Friday, February 6, 2009

Smile

Lately I have been reflecting on relationships again. They fascinate and puzzle me. I have had some issues with my older stepchildren and their mother. Part of it is them growing up, but the other part is thier mother not letting them make their own choices. Do I believe in giving them a free rein? ABSOLUTLY NOT! Do I believe in giving them a little slack? YES AND WHEN IT IS TIME TO PULL BACK, WE WILL.

I have learned the hard way, that no matter how much I love them and no matter what I do, I can never expet the same from them. I guess in the back of my mind, I thought that they loved me. They like me, but I am just another person to them.

I try to give them all they deserve, but their mother does not want them around their dad and she causes so much trouble that it ends becoming ugly.

I look at my friends relationsships. I have a friend that has been dating her significant oter for 2 years and she is so ready to get married. They are both Catholic and observe those ways. She is so ready and he just keeps on hanging back. He has yet to go through with his divorce through the Catholic church and she feels like it will never happen.

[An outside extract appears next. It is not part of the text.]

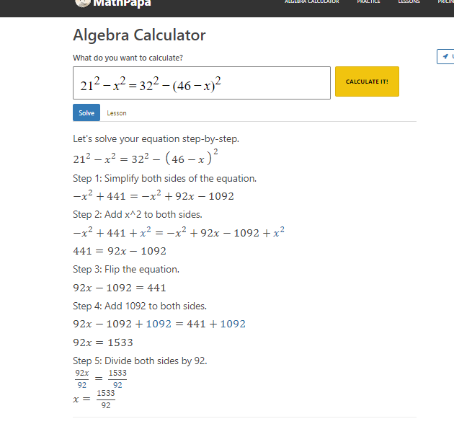Click the Step 5 divide by 92 instruction
Screen dimensions: 454x424
coord(140,361)
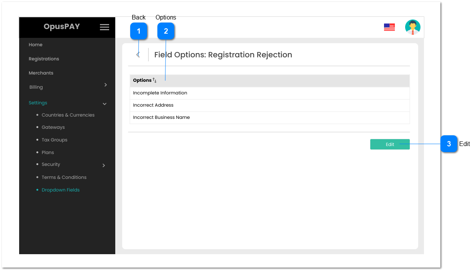
Task: Click the numbered callout labeled Options
Action: [x=166, y=31]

I have another friend who is just begging for a friendship even though he knows that he can not have more, bu the other person does not want that friendship with him, because of the implications that they are worried about. Will it be taken in the wrong context?

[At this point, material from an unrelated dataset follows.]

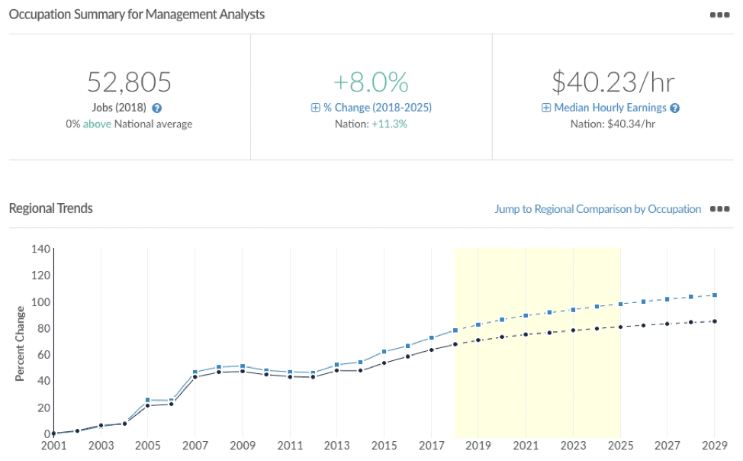Open the Regional Trends three-dot options menu

[719, 208]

I have another friend, who has sworn off guys, because of all the bad luck she has had.

I love my husband an I could not ask for a better man to be involved with. He has issues and taking on the 4 stepchildren has been daunting, but yet, I need him in my life, I can not imagine going through life without him there. We work so well together and I wish that we could quit work and do nothing but run the farm, raise horses, cows and hay and of course, my chickens. They are so great. Everyone should have a chicken or two.

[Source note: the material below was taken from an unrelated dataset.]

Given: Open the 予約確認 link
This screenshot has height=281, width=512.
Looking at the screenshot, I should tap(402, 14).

My husband is going somewhere tonight and he is taking 2 of the kids, while I stay home with the one that is sick and I feel as if I have lost a special piece. because he isn't with me. Hmmmmmm....

I love to sit at the mall, or the airport and watch people interact with each other. People are so caught up in today's problems, that they forget the simple nicities. When was the last time someone said hello or you look nice or thank you, just because they felt like it?

I challenge you to try being nice and smiling at everyone you meet that day and see what happens.